Письмо Никона обрадовало царя. Никон, не в пример занудам боярам, был против того, чтоб Россия-матушка сидела на старых сундуках… Старое добро молью побито.
Многое в письме было приятным, особенно о родстве с Мономахом. Царапнула лишь напористость, с какой патриарх взбадривал якобы упавшего духом царя.
Духом царь был бодр. Бодрости этой прибывало с каждым днем — воеводы старались дружно. Сдались на имя государя Усвят и Шклов.
Казак Иван Золоторенко добыл Чечерск, Новый Быхов, Пропойск.
Но то было полрадости, а вся радость — Смоленск запросил пощады.
Воеводами в Смоленске были шляхтич Обухович и полковник Корф, и государь, дабы ни в чем не уронить своего величия, послал на переговоры не бояр и не окольничих — стольников. Двух Милославских — Ивана Богдановича да Семена Юрьевича. Илья Данилович о своей родне словечко замолвил, да настойчивое. Царь хотел на переговоры Ордина-Нащокина послать. Впрочем, свой человек на переговорах у государя был — стрелецкий голова Артамон Сергеевич Матвеев.
Поляки всячески тянули время, ожидая помощи городу. Но государевы тайные люди тоже не дремали. Ходили по Смоленску грамоты, в коих рассказывалось о жаловании Алексеем Михайловичем всем городам, взятым на государево имя, магдебургского права, о принятии на службу желающих, об отпуске в Литву всех, кому присяга русскому царю против совести.

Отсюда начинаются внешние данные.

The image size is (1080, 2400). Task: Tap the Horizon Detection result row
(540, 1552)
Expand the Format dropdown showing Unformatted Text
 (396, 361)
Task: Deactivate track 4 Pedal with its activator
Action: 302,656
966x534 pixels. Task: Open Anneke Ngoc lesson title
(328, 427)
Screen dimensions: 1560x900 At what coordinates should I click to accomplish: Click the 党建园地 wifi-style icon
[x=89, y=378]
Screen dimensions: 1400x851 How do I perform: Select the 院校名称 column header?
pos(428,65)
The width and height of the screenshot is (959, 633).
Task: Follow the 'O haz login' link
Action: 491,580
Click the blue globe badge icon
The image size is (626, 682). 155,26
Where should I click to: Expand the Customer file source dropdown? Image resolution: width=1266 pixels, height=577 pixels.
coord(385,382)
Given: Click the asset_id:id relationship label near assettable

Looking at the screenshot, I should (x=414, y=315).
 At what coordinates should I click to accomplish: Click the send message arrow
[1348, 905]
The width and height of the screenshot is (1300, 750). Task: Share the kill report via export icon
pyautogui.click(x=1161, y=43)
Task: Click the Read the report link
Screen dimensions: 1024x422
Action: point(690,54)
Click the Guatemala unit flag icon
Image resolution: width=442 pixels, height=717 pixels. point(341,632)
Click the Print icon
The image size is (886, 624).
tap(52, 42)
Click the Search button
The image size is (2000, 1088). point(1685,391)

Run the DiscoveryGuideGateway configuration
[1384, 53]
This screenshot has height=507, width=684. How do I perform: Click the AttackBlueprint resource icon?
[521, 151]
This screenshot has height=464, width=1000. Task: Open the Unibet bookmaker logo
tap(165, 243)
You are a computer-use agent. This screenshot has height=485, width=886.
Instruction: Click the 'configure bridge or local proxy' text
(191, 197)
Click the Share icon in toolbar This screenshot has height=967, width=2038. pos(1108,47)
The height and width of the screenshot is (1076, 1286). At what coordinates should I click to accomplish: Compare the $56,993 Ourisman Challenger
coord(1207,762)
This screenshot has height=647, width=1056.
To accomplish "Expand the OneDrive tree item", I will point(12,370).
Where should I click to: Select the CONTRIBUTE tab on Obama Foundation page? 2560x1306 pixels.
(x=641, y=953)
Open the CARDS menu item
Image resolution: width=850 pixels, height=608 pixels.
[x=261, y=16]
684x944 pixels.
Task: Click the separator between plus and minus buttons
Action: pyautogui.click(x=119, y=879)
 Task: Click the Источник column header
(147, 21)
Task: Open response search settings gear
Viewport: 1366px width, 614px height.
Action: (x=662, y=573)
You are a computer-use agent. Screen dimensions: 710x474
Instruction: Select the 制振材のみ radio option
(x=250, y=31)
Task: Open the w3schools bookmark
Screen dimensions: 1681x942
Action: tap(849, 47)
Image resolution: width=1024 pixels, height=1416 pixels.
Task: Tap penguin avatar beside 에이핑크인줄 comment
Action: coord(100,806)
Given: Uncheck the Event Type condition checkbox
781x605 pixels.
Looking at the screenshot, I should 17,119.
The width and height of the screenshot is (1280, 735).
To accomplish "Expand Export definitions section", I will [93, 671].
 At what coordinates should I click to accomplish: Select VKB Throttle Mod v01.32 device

Переговоры вроде уже и завершились, осталось дату сдачи назначить, и тут Обухович и Корф начинали юлить.
В ту ночь сон у горожан Смоленска был воробьиный, вздрагивали и пробуждались от тишины.
Утром не пушки — петухи разбудили. С первыми лучами солнца полковник Корф и воевода Обухович взошли на городскую стену и пошли от башни к башне, дабы убедиться в возможности продолжать боевые действия.
— Эй, паны! — окликнули их в Наугольной башне, с которой они начали свой осмотр. — Не довольно ли вам нашей пролитой крови?
Обухович схватился за саблю, но Корф положил на его руку свою, солдатскую.
На командиров глядели исподлобья, а у крикнувшего голова была замотана тряпкой со следами засохшей крови.
— Сколько у вас пороха и зарядов? — спросил Корф.
Ответили смешком.
— Где капитан? — вскипел Корф.
— Убит.
— Кто за старшего?
— Я, — ответил человек с перевязанной головой.
— Отвечайте вашему полковнику!
—
— Сколько у вас людей?
— Здоровых не более десяти. Остальные с ранениями.
Когда покинули строптивцев, Корф с досадой выговорил Обуховичу:
— Вы же видите?! Где, где давно обещанное вами ополчение из горожан? Башни тогда крепость, когда в них люди!
Обход получился долгим и горьким. Из тридцати восьми башен четыре были разрушены. Народ на восстановление добровольно не шел, сгоняли силой. Одного из понукальщиков казаки убили. Пороха на два-три дня осады. Но, главное, прознав о переговорах, многие защитники ушли со стен.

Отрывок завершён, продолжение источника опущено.